Re:The Shields Up! Test Re:The Shields Up! Test (Score:1) by Micro$will (592938) on Wednesday March 10, @08:54PM (#8529083) (http://www.vixenny.com/) I'm not sure about the DI-604, but I had an old DI-704 that would stealth 113 given the proper tweaks. I'm also surprised the 604 didn't show up to ICMP scans since I had to manually set mine to not reply. The Zone Alarm results are confusing too. I just installed the free version on a friends machine, but had to disable it temporarily because it blocked the outbound request to access my file server. I assume there are many options you can configure to secure any hardware or software firewall, but you need to have the knowledge and patience to sit down for a day, preferably within a protected network, set them up and hammer on them with nmap.
I have zone alarm running on my wifes windoze box (only one in my house) and I set the preferences to prompt whenever something new requests a connection to the internet. Then when something hasn't been used before you get a popup asking for permission. I've caught spyware this way and simply denied it access and the pop-ups went away. I don't think it's a substitute for gateway firewalls, but they are very useful for situations like this.
/* oops I accidentally made a comment, sorry */
Leak:
1) Hardware firewalls _rarely_ block outbound traffic, so they implictly allow out (since they can't predict what you'll need).
2) Internal software firewalls work by intercepting a request to send a packet if it matches a rule. If the rogue software actively looks for a way to bypass the filter (by talking directly to the network card itself and bypassing the operating system), then there is nothing that can stop it.
Hence the all fail the leak test. That's to be expected. In general you cannot expect to be connected to the internet at all and NOT be _somewhat_ vulnerable about information being transmitted without your knowledge.
Browser test:
You're right. Firewalls shouldn't double as a content/URL filter. That's the job of an "application proxy". Many firewall vendors are functioning as both... which is fine for a consumer who doesn't know the difference.
However, this is partially due to the fact that windows has this API called "NDIS".
Firewalls are implemented by placing filters in the NDIS chain that check for incoming/outgoing IP addresses and stuff, and can process them. But the NDIS chain also allows you to intercept URLs and how they are parsed, control DNS lookup, and more. (This is a Windows-specific feature). So most firewall developers naturally decided to add URL/content filtering because it was an easy step from IP filtering, since they were using the same programming interfaces.

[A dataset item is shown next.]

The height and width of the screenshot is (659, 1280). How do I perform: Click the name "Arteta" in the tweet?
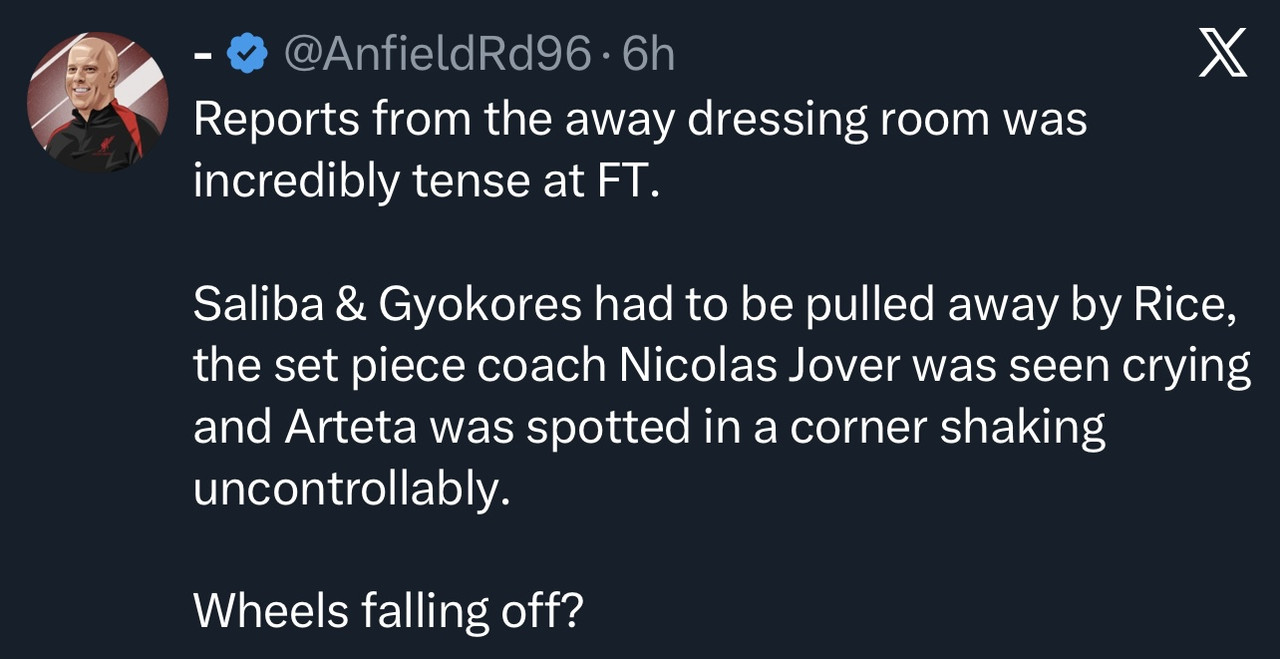tap(350, 428)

It wasn't rocket science... it was right there in the programming manuals next to the other stuff.
Port scan:
By default, ZoneAlarm is configured to allow ports 135-139 in (but ONLY for the "Local Zone", if they bothered to check) so you can use Windows File Sharing between computers. It's easily turned off making the computer invisible to everyone just like the rest of them.
ZoneAlarm wanted to be friendlier to people who wanted to share files or printers inside their house.
THIS THING CAN TURN ON A DIME, MACROSSZERO STYLE ALSO FUCK BETA, ~NYORON
The ident request is being sent back to you by the UPSTREAM sendmail, and has nothing to do with what MTA you're using. Plus AFAIK sendmail isn't the only MTA that sends back an ident request, though I can't identify any others. I'm under the impression that some ftp servers send back ident requests, and that most IRC does, too.
The living have better things to do than to continue hating the dead.
In general, you should always use a dedicated device to filter incoming packets. Consider it 'first line' defense.
Where things like ZoneAlarm and Kerio make a difference is that they filter outbound connections. Of particular note is that, if the user pays attention and doesn't randomly approve everything the software shows them, then a firewall application can not only block specific outbound ports, but it can maintain specific application+port rules. That way, rogue malware can't hijack commonly used ports, such as port 80. It also would prevent worms/viruses that use their own SMTP engine.
Data security should always be a layered approach. Take care of different threats with different (appropriate) defenses.